Passage for review |
########

That meant those contacts could get into isolation and get tested, lessening their chance of spreading the disease.

Tracers would now be racing to track the progress of the virus - trying to work backward and identify the source and potentially infected people, while also trying to get ahead of the virus before it could spread further.

The worst-case scenario

The pessimistic scenario, of course, is that New Zealand has a hidden outbreak on its hands.

Plank said an important measure for modelling epidemics was the effective reproduction number, sometimes written as effective "R0", which is a measure of transmission potential for a virus.

It was the average number of people who are directly infected by a single infectious individual.

A digital sign south of Whangārei warns motorists about the new level 3 restrictions in Auckland. Photo / Michael Cunningham
A digital sign south of Whangārei warns motorists about the new level 3 restrictions in Auckland. Photo / Michael Cunningham

Plank said the environment under level 1 would have put that R0 measure to potentially three, given the variant involved and the lack of restrictions in place.

"There are two possible ways that the virus could have spread out into the community. One is that the cases that we know about passed it on to other people in the community.

"But because we don't have that direct link to the border yet, it could be that whoever they caught it from has also spread the virus out into the community.

"So it may be that the cases we know about caught it from someone who works at the airport or, via a chain of transmission.

"If you go back up the tree, that might have caused another branch - and there might be a whole branch of transmission we don't actually know about yet.

"Right now, we've some information about a timeline here from these three cases - but what we don't know is that there may have been cases upstream of those.

"In a bad scenario, it's possible that the virus has been spreading for two to three weeks - and this is just the first time we've picked it up."

Plank said a wider outbreak could spell the need for a harder lockdown.

"We know this variant is more transmissible - and so if it turns out that it really has established, and it's already infected a significant amount of people in the community, maybe we would need to go into a stricter lockdown to contain it."

Such was the danger of the new variant that alert level 4 would achieve similar results in containing it that alert level 3 did in containing the first strains last year.

"So what we saw in Auckland in August, on the old variants at level 3, we would actually need to go up to level 4 to get a similar result, or a similar rate of decreases in cases that we got in August."

Both Baker and Plank said which scenario New Zealand would face would be determined by what test results showed over the coming days or weeks - and, of course, whether that all-important border link could be established.

Experts have meanwhile praised the Government for shifting alert levels up.

"This new outbreak is of concern – but the Government is acting quickly and decisively by the alert level shift," said Otago University epidemiologist Professor Nick Wilson.

"The officials are spot on by emphasising the most important message: Get tested if you have symptoms or if you have been to places of interest.

"It might be that the genomic work will show a direct link with a type of border failure, but it might also be that there are a number of other cases in the community that are yet to be identified.

"Hopefully, the combination of the lockdown measures and extensive testing and contact tracing will help us get back to our valued elimination status."

########

Records provided |
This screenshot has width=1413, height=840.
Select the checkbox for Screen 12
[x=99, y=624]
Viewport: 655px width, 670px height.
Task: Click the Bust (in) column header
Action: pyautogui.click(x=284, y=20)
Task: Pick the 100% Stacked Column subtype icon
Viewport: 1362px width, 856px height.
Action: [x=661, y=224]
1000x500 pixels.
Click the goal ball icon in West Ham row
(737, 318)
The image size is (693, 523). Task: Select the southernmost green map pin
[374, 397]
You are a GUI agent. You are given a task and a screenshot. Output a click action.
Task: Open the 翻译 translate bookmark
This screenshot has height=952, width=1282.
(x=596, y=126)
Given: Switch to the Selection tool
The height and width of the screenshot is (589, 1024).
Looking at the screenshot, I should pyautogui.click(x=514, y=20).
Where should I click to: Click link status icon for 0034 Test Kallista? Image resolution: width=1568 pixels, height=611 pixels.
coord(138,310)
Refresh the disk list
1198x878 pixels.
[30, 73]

########

Task requirements |
A – In the outbreak article, what alert level does Plank say would be needed against the new variant to match the result achieved at level 3 in Auckland in August?
B – Reproduce the outbreak article word for word from "Both Baker and" to "places of interest.".
Rely solely on the outbreak article, not on the entries.

Answer set |
A – Alert level 4.

B –
Both Baker and Plank said which scenario New Zealand would face would be determined by what test results showed over the coming days or weeks - and, of course, whether that all-important border link could be established.

Experts have meanwhile praised the Government for shifting alert levels up.

"This new outbreak is of concern – but the Government is acting quickly and decisively by the alert level shift," said Otago University epidemiologist Professor Nick Wilson.

"The officials are spot on by emphasising the most important message: Get tested if you have symptoms or if you have been to places of interest.